Чуть дальше, в открытом море, мы наблюдали за их невероятной техникой ловли рыбы. Зорко вглядываясь в глубину своими бесцветными глазами, олуши летят в сотне футов над поверхностью воды. Неожиданно они разворачиваются и, отведя огромные крылья назад, что делает их похожими на наконечник стрелы, камнем падают вниз. Войдя в воду на огромной скорости и подняв фонтан брызг, они исчезают в глубине, чтобы через минуту вынырнуть с зажатой в клюве рыбой. Наблюдать, как этим одновременно занимается тридцать — сорок олуш, обнаруживших косяк рыбы, — зрелище настолько потрясающее, что дух захватывает.

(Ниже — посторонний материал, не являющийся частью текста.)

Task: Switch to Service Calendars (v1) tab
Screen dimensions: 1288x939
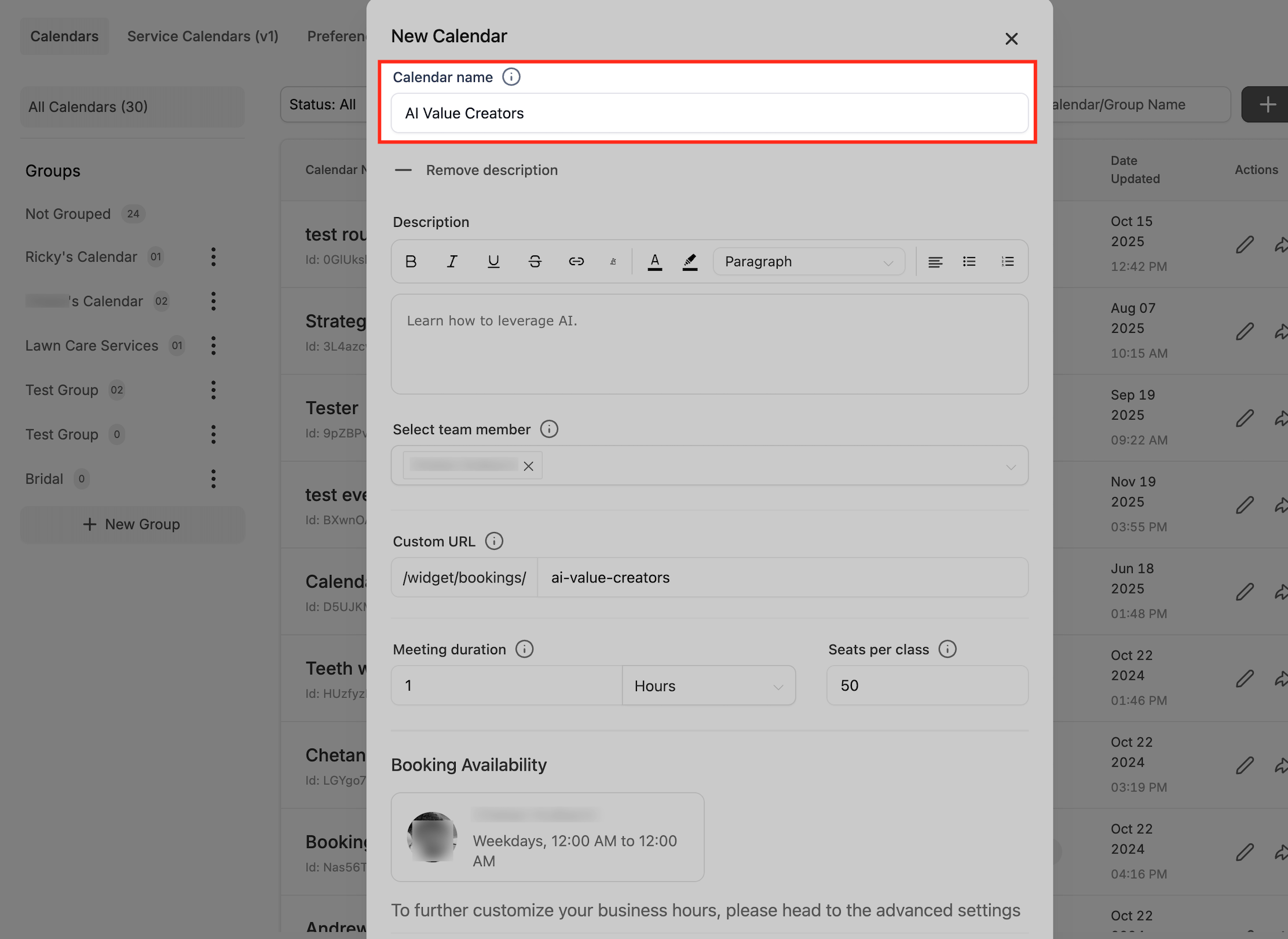Action: click(203, 36)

Целый день мы напряженно работали, снимая гигантский птичий базар, изредка прерываясь, чтобы перекусить. Погода стояла отменная, и от ярких солнечных лучей, отражавшихся от воды, мы все сильно обгорели. Лицо Ли стало таким красным, что я усмотрел в ней некоторое сходство с тупиком в парике — правда, почему-то это сравнение ничуть ее не обрадовало. К вечеру нам удалось заснять на пленку весь птичий распорядок дня; привыкнув к нашему соседству, птицы скоро перестали обращать на нас внимание и продолжали заниматься привычными будничными делами: воспитывали детей, любили друг друга, ссорились с соседями — словом, вели себя совсем, как мы.